Kirkuk (AsiaNews) – Gli attentati che hanno colpito obiettivi cristiani a Baghdad, Mosul e Kirkuk questo mese rappresentano un preciso messaggio, nascondono domande dirette: “Con chi sono schierati i cristiani? Cosa vogliono? Che posizione politica hanno? Che mire sulla piana di Ninive?”. Dopo le bombe esplose tra il 6 e il 17 gennaio,  il tema della sopravvivenza della Chiesa assiro-caldea in Iraq è tornato sotto i riflettori di media e opinione pubblica occidentale. Grande solidarietà ci arriva dall’occidente, denaro è messo a disposizione dal governo del Kurdistan. Ma manca una prospettiva. Anche perché noi stessi leader religiosi iracheni non l’abbiamo offerta. Non abbiamo detto al mondo cosa ci aspettiamo e di cosa abbiamo bisogno!
 
Il mortale esodo che affligge la nostra comunità non potrà essere evitato, finché la  Chiesa irachena in prima persona non prenderà una chiara posizione nel quadro politico e non studierà un coraggioso progetto pastorale. Il futuro della Chiesa caldea-assira è in Iraq: qui è la sua terra, qui si è formata la sua storia e il suo patrimonio, parte importante del più vasto patrimonio  cristiano unversale. Chiesa vuol dire missione. Una Chiesa in diaspora perde la sua identità. La presenza cristiana nel corso della storia ha contribuito molto allo sviluppo dell’Iraq. I cristiani sono stati e possono continuare ad essere anche oggi strumento di dialogo, convivenza pacifica e collaborazione con i fratelli musulmani. Svuotare il Paese di questa comunità è un peccato mortale.
 
La domanda che necessita una risposta urgente e decisa è: “Come aiutare i cristiani iracheni?”. La nostra Chiesa deve riorganizzarsi e aggiornare non solo la sua struttura, ma anche il suo discorso. Per sopravvivere a questi tempi ci serve una Chiesa forte, con una chiara visione pastorale e “politica”, con precisi piani non solo per proteggere i suoi fedeli, ma anche per favorire la riconciliazione.
 
Quasi la metà dei cristiani, religiosi e laici, vivono come rifugiati nei Paesi confinanti. E altri continuano a lasciare le loro case. Un primo passo potrebbe essere aiutare questa gente a fare ritorno ai loro villaggi di origine nel più sicuro nord, piuttosto che incentivarne la fuoriuscita. Sarebbero così sottratti alla misera vita che viene loro offerta in Siria o in Giordania e limiterebbe il loro esodo verso ovest.
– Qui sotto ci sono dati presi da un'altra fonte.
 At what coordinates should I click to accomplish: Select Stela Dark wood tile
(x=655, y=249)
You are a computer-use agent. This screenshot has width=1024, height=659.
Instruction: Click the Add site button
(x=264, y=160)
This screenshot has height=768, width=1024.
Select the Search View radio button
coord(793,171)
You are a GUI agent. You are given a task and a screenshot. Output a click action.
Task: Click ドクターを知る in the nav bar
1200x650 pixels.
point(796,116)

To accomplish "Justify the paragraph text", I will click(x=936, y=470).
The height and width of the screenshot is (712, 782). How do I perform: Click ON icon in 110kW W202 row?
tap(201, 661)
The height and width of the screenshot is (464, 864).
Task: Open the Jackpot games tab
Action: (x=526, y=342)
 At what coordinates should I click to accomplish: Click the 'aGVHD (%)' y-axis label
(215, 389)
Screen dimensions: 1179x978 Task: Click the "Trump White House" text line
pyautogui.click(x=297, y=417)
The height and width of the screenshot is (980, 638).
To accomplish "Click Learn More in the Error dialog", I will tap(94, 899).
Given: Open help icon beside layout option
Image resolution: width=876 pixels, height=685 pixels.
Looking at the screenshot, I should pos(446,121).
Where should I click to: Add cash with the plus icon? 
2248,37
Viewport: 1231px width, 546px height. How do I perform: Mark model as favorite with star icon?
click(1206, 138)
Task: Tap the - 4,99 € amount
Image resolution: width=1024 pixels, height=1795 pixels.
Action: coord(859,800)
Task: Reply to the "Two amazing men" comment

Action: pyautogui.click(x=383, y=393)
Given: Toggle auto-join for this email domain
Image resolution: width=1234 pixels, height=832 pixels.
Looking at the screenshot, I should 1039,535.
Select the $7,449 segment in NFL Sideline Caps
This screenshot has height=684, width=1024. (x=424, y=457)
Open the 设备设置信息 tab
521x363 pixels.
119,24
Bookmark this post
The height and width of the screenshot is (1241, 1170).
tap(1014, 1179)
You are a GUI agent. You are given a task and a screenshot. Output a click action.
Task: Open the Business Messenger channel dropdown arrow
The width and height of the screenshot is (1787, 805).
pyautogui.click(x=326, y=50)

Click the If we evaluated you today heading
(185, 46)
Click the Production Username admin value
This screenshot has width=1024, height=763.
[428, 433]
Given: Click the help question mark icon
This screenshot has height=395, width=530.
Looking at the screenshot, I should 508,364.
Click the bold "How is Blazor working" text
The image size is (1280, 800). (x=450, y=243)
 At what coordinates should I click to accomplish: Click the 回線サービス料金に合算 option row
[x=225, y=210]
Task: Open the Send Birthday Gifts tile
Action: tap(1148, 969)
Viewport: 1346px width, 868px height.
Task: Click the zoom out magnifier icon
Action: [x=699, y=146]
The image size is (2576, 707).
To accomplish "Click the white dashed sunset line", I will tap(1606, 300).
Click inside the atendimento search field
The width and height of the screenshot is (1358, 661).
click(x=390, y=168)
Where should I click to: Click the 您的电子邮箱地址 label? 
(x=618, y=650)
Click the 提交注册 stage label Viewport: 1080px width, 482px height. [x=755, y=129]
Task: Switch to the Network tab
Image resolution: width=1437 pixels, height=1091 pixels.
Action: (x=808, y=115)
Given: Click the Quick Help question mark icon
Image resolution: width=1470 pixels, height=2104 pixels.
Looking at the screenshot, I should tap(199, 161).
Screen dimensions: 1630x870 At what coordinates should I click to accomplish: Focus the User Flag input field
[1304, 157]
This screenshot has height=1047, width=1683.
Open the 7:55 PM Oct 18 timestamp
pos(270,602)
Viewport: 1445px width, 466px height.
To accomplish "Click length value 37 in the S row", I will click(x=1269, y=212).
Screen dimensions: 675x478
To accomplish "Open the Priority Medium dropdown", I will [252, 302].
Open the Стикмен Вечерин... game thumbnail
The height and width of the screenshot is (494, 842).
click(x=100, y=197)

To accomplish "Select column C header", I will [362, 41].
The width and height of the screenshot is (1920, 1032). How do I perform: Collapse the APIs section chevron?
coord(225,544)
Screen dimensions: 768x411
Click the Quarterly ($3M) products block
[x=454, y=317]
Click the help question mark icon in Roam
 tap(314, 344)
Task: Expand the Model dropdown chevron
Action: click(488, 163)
A tal fine è indispensabile negoziare con il governo regionale del Kurdistan iracheno per creare posti di lavoro, edificare abitazioni e studiare progetti mirati a breve e lunga scadenza. Il ministro dell’Economia del Kurdistan, il cristiano Sargis Aghajan, stanzia ingenti somme per la comunità. Alcuni dicono il 3 per cento degli introiti dell’industria petrolifera. L’Olanda ha offerto 6 milioni di euro. Gli Stati Uniti 10 milioni di dollari. Con questi soldi si possono creare scuole, dispensari, strade, istituti tecnici, scuole per infermieri. Mandare religiosi e religiose per aprire missioni. Non dobbiamo avere paura!